Powered by Blogger.

Til death us do part?


This is something I have been thinking about recently. From a young age I have never been that keen on getting married, I hate the idea of a big puffy white dress, people staring at me, and why am I paying for them to eat? If I ever did get married I can see myself just sloping off to Vegas with no fuss. Why do I feel this way?

My mother installed in me that I didn’t need a man, she has made me a strong independent women *clicks fingers* she even gave me a few of her diamond rings so that I wouldn’t ever need a man to buy me one. I don’t come from a broken home, my parents married a year before I was born. So I don’t get this view from my home life. However my mother has been married twice before but she doesn’t talk about it and seen my older sister’s marriage collapse when I was 13, but that is because he acted unreasonable but even then they only divorced last year.

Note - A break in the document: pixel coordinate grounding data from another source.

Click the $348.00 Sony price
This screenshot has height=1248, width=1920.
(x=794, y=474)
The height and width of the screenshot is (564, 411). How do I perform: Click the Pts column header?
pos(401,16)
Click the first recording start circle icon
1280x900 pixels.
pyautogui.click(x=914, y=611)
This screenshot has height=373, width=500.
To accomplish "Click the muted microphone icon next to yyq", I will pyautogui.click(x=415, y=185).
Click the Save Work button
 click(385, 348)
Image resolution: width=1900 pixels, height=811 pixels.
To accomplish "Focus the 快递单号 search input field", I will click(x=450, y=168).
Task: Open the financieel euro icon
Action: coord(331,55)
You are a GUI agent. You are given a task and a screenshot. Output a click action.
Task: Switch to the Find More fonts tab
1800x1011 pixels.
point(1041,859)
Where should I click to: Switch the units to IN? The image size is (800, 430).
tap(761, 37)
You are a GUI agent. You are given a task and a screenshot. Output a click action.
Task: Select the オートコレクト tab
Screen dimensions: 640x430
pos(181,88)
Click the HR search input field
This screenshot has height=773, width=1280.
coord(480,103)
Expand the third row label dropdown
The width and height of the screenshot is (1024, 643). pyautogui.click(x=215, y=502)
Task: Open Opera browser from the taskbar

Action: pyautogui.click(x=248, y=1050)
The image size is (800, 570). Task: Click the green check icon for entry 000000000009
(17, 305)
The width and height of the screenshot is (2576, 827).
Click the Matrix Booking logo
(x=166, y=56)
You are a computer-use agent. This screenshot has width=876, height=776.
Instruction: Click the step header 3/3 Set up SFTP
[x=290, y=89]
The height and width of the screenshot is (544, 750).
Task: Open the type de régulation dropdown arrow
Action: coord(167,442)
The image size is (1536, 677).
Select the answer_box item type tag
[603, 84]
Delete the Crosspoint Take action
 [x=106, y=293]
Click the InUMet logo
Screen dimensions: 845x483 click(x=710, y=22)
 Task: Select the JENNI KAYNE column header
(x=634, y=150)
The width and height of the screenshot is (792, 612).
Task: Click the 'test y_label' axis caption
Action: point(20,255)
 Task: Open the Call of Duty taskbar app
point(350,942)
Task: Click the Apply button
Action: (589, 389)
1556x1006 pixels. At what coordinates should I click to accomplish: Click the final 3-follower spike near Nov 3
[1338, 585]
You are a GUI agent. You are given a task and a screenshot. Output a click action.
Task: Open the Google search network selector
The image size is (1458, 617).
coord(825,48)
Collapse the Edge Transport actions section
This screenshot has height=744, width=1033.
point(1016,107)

 I don’t know if it is possible to be with one person forever. I know those of you that have found your true love or soul mate will be staring at the screen, mouth wide open in disbelief at that statement. But it is true for me. I think we have many ‘the ones’ if that is what you want to call them. I am 25 now and have been with my boyfriend for nearly 2 years, I love him, yes I can see myself being with him for a few years yet, but marriage, I don’t know. I look back to the guy I was madly in love with at 14 and 16, I thought we were going to be together forever and when we broke up I cried for days and claimed my life was over, clearly it wasn’t, eventually I picked myself up and realised life goes on and this was just an experience, and hopefully one I could learn from.

The guys I dated in my late teens would repulse me now, they lack everything I look for in a partner, because I have changed as a person, and so have they. So if I wouldn’t date the guys I dated then, surely that could apply to my current boyfriend in a few years?
Changing and evolving as a person is a natural thing, you will both do it, and you will not essentially evolve together. It doesn’t mean you don’t love each other, it just means you have grown apart and now need different things from a relationship and your current partner can’t offer that. I believe that throughout life you will need something different from a partner as you evolve as a person.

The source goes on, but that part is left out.